> [RECORDS FOR THIS EXERCISE]

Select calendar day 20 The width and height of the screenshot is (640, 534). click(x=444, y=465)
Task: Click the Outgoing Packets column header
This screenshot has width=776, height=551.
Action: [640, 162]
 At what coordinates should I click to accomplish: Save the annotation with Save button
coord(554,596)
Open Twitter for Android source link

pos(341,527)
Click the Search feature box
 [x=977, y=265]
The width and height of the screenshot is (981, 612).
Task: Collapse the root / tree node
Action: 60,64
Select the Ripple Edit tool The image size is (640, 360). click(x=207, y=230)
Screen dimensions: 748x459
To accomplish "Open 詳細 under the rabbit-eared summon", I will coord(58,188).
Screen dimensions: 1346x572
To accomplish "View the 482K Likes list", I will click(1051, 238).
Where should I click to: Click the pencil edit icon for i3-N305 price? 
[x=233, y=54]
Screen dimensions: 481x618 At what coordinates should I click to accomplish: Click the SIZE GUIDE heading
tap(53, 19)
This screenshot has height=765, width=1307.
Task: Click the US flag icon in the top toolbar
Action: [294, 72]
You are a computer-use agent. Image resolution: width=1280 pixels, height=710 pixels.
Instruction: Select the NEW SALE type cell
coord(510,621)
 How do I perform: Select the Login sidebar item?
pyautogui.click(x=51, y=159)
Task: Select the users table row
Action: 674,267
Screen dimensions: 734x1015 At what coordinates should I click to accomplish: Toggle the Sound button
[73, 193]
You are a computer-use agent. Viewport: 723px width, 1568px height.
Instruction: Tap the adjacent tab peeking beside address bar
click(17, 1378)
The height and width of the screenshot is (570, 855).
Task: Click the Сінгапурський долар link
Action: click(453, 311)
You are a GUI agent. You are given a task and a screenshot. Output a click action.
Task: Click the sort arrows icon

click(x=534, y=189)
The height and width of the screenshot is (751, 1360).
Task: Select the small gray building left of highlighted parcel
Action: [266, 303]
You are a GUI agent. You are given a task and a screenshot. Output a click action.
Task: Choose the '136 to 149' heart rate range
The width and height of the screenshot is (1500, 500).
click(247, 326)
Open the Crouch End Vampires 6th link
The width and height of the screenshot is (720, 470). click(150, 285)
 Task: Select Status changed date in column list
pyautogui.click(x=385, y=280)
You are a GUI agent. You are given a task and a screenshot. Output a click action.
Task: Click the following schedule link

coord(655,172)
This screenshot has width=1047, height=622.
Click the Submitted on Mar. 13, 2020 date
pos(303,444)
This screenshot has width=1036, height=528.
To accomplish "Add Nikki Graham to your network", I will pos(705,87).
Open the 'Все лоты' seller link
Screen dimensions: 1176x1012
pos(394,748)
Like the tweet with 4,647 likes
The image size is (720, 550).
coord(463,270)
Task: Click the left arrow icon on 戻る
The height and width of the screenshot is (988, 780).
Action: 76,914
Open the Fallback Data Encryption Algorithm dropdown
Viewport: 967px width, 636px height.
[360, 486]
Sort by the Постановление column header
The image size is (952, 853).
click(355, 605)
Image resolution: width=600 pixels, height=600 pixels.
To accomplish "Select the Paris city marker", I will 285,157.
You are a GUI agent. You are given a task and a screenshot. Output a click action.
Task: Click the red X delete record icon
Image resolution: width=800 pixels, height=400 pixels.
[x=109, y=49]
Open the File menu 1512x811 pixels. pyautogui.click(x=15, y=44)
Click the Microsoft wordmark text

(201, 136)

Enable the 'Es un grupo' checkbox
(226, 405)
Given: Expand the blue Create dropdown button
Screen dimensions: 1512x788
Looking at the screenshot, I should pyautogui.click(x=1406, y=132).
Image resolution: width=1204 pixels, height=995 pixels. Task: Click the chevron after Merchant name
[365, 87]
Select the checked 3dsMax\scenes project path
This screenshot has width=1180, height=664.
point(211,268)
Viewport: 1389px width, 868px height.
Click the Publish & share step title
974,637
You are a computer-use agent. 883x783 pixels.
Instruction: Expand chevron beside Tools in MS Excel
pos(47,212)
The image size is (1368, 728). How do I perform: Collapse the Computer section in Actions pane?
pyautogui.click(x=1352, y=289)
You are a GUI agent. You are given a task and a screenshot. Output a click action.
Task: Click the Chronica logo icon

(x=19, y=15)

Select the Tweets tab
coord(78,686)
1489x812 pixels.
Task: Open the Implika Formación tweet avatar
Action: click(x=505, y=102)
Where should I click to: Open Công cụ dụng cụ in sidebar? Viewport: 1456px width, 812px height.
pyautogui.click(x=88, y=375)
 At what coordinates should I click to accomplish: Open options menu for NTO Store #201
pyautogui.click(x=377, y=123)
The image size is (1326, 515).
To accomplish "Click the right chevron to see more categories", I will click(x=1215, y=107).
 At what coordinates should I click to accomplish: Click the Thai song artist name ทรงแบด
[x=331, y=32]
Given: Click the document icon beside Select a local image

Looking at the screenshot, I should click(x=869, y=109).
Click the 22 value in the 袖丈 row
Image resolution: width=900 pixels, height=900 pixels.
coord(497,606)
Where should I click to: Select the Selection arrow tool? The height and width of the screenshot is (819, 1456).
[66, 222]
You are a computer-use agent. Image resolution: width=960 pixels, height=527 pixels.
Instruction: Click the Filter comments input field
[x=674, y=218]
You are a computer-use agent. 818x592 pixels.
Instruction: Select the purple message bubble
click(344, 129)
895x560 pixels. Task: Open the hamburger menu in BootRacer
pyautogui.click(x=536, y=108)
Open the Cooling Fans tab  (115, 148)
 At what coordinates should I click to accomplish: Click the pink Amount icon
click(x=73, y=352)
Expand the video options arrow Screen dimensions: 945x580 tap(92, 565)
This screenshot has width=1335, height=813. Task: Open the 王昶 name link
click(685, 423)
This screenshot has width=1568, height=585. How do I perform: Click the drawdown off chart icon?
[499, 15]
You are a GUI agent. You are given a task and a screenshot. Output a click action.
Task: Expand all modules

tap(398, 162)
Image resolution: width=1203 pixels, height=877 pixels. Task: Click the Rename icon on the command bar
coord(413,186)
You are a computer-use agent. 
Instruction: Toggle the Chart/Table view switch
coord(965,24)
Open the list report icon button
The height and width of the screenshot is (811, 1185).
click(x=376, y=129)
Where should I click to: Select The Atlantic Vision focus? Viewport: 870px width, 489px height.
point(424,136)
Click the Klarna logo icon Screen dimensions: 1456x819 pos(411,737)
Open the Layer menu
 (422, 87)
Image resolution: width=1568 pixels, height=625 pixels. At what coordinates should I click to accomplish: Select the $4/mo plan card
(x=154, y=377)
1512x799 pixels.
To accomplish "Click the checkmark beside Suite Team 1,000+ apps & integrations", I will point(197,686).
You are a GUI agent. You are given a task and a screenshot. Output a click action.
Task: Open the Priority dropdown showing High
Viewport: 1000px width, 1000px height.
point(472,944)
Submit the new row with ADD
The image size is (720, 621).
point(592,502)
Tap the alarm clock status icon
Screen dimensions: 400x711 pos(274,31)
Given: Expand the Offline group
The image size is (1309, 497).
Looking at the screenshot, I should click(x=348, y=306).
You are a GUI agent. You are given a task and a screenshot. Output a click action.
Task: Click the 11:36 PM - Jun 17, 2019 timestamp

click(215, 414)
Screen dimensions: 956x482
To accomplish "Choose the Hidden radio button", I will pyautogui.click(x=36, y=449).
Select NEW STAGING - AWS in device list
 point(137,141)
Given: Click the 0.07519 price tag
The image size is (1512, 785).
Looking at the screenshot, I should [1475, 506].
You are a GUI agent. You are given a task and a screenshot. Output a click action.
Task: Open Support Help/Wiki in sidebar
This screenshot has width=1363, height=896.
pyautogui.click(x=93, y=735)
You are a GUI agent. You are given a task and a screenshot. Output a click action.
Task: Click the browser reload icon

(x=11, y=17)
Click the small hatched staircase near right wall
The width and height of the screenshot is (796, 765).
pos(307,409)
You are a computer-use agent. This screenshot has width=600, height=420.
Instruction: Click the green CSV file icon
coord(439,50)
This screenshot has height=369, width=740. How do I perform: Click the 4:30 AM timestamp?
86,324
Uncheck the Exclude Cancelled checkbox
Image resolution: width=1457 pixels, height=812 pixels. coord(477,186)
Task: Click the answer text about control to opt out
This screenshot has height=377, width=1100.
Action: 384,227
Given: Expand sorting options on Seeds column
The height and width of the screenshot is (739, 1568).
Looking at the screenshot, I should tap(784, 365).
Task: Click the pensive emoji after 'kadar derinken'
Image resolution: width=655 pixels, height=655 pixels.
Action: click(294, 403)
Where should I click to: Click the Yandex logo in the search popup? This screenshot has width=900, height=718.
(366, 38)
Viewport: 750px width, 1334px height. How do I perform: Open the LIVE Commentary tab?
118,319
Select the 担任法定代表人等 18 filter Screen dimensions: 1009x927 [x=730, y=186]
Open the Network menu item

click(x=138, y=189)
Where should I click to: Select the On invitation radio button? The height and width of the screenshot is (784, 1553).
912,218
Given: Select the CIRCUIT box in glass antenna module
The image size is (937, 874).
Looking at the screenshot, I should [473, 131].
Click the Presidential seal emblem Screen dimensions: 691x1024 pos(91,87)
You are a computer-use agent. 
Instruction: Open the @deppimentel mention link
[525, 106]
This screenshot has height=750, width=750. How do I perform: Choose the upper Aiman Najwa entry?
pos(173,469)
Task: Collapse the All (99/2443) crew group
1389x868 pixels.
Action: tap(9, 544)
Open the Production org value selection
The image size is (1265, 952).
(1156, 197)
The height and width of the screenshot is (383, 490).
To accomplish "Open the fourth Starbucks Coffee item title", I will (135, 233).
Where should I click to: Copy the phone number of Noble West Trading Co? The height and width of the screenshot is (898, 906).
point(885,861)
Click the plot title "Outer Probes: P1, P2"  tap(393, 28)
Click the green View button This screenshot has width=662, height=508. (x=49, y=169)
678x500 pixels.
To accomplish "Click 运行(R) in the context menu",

> [WORK INSTRUCTIONS]
For this task, write out exactly the lines of the entries above, starting at the line with "This screenshot has width=1036, height=528." and ending at the line with "Like the tweet with 4,647 likes", both included, and no others.

> [SOLUTION]
This screenshot has width=1036, height=528.
To accomplish "Add Nikki Graham to your network", I will pos(705,87).
Open the 'Все лоты' seller link
Screen dimensions: 1176x1012
pos(394,748)
Like the tweet with 4,647 likes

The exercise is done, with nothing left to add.